# WHAT IS ASKED
Rewrite every line from the line with "Toggle bold formatting in editor toolbar" to the line with "click(487, 262)", both included, keeping all text as is but shifting each answer coordinate by adding -103 to it. Leave the pictures out of your answer.

# DATASET EXTRACT
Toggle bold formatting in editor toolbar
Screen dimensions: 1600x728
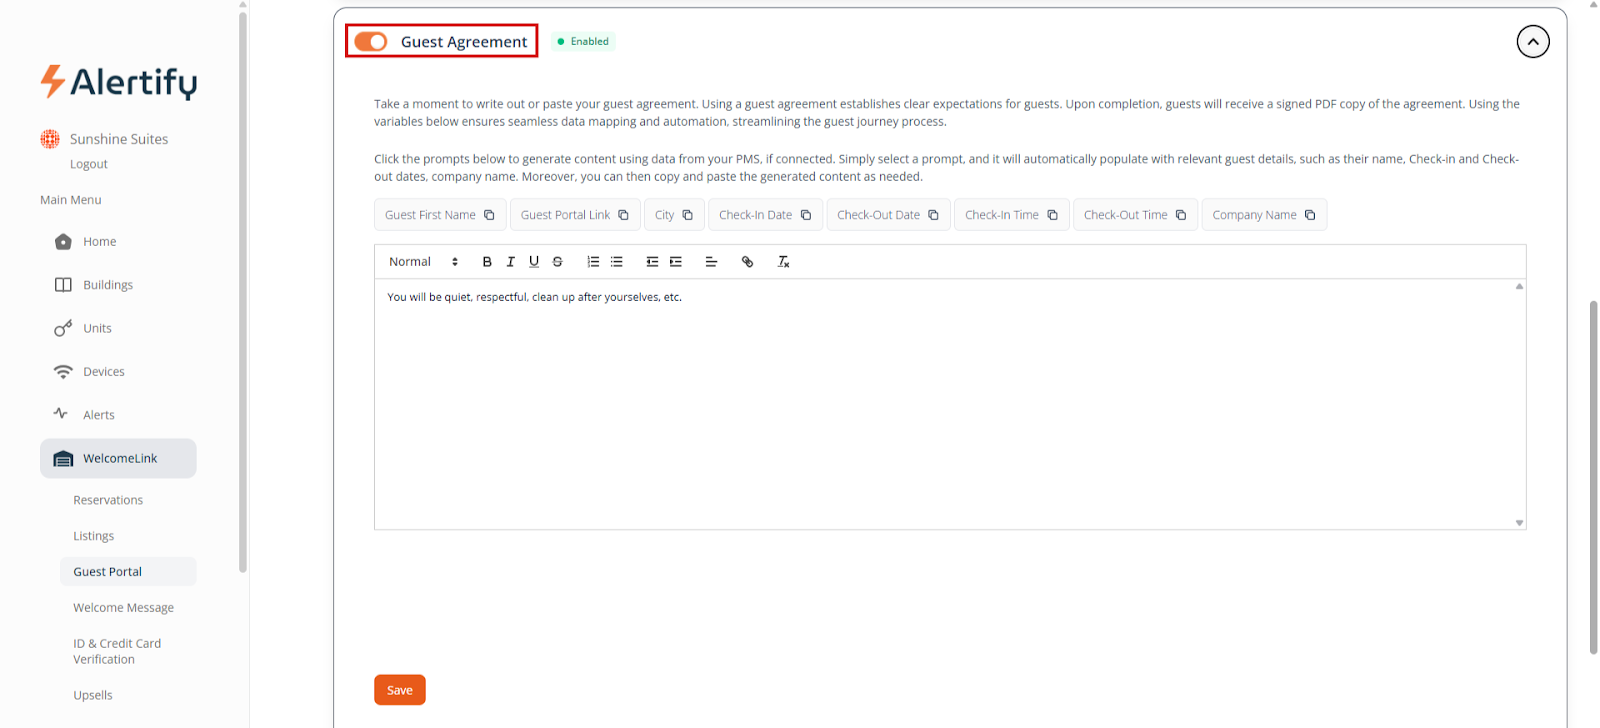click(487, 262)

==

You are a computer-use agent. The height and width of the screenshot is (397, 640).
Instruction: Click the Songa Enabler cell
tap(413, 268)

# WRITTEN RESPONSE
Toggle bold formatting in editor toolbar
Screen dimensions: 1600x728
click(384, 159)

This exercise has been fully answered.